Assim, reagindo aos comentários sobre o tema, no dia seguinte às declarações irresponsáveis ​​de Shapps, o primeiro-ministro britânico Rishi Sunak fez uma declaração tentando “esclarecer” a situação. Ele disse que nenhum instrutor do Reino Unido será enviado para a Ucrânia agora, afirmando que Shapps significava apenas que “poderia muito bem ser possível, um dia no futuro, fazer parte desse treinamento na Ucrânia”.

“Mas isso é algo para o longo prazo, não para o aqui e agora, não há soldados britânicos que serão enviados para lutar no conflito actual. Não é isso que está acontecendo”, explicou.

Sunak, no entanto, não esclareceu como a Marinha britânica poderia desempenhar um papel mais ativo na “proteção” dos navios ucranianos, conforme prometido por Shapps. Parece que Sunak apenas tentou minimizar o impacto público das palavras irresponsáveis ​​de Shapps, mas, na prática, o “esclarecimento” do Primeiro-Ministro não foi suficiente para aliviar as tensões e descartar a possibilidade de escalada.
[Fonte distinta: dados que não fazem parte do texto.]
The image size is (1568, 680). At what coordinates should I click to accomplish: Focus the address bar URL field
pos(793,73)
Além disso, ao afirmar que os soldados britânicos poderão ir para a Ucrânia “no futuro”, Sunak também deixa claro que o Reino Unido continuará a promover uma política belicosa na Ucrânia. Um dos objetivos da operação russa é tornar a Ucrânia um país neutro após a conclusão do processo de desmilitarização. Obviamente, um país neutro não pode receber tropas da NATO para treinar os seus soldados, por isso Sunak está apenas a deixar claro que Londres não cooperará para a paz em nenhum momento.
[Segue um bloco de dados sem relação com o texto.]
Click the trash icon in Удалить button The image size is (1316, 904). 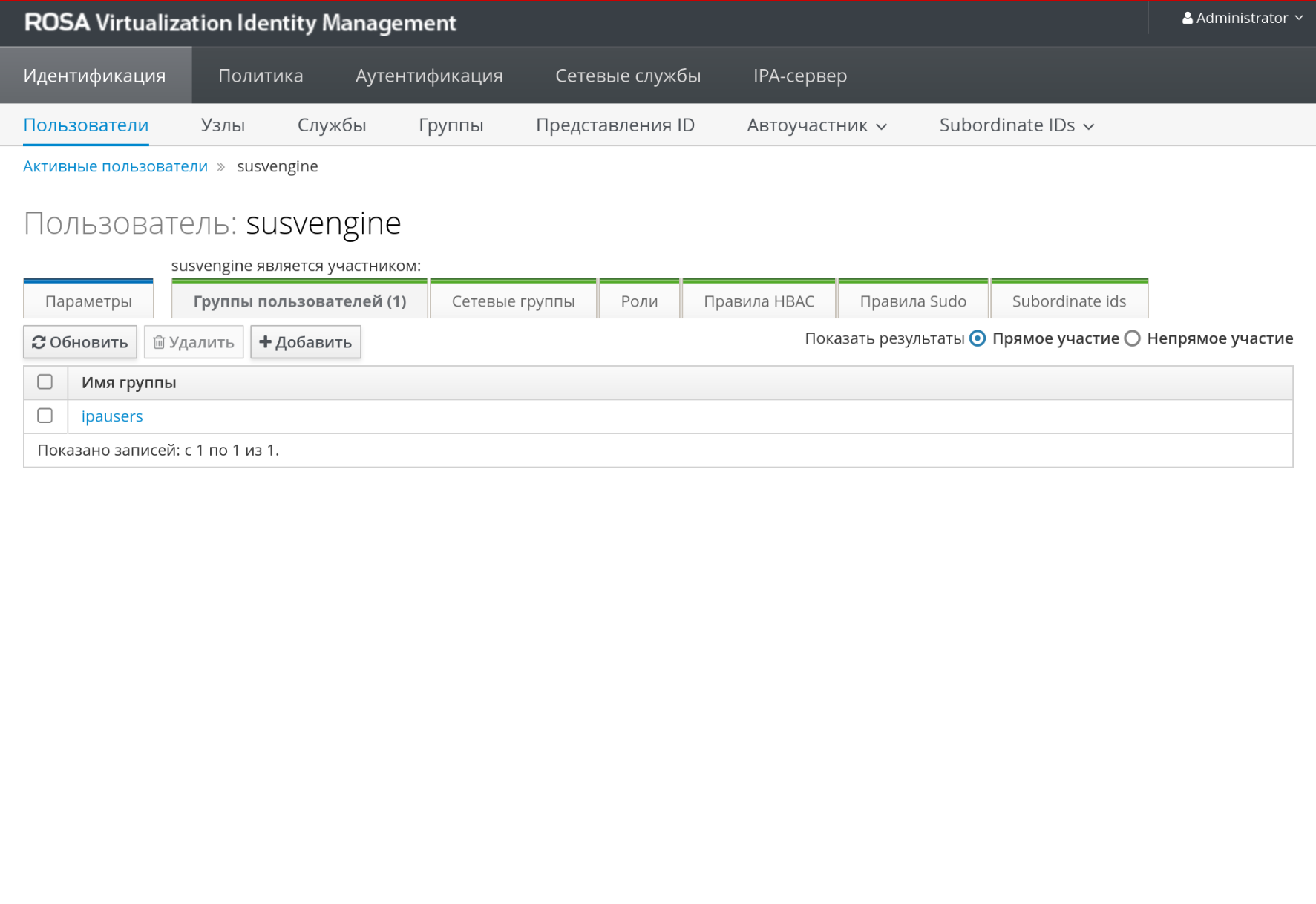(158, 342)
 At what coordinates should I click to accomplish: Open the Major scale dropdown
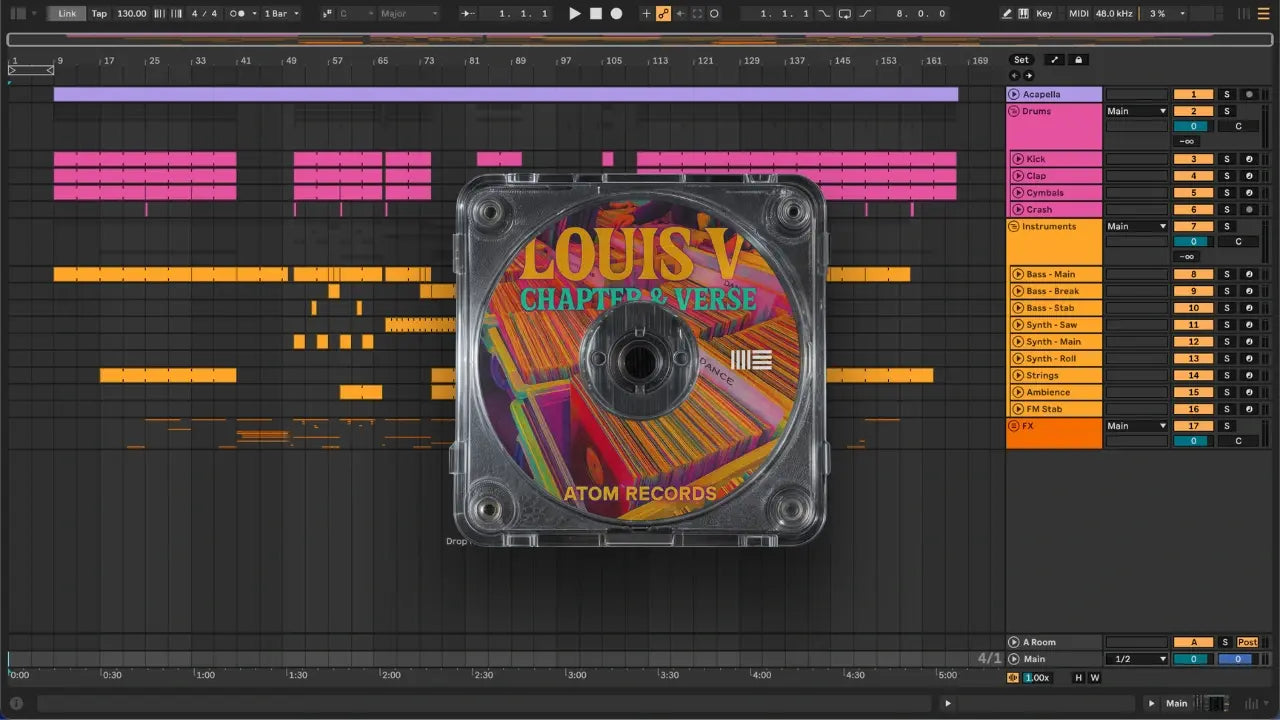click(x=408, y=14)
Em reacção a isto, resta aos russos não só procurar a vitória absoluta através de meios militares, mas também libertar ainda mais territórios, evitando que a Ucrânia volte a ser uma zona de ocupação da NATO após o fim das hostilidades. Para Moscovo, a ausência de tropas da NATO na Ucrânia é uma condição existencial e inegociável, razão pela qual serão tomadas todas as medidas necessárias para atingir este objectivo.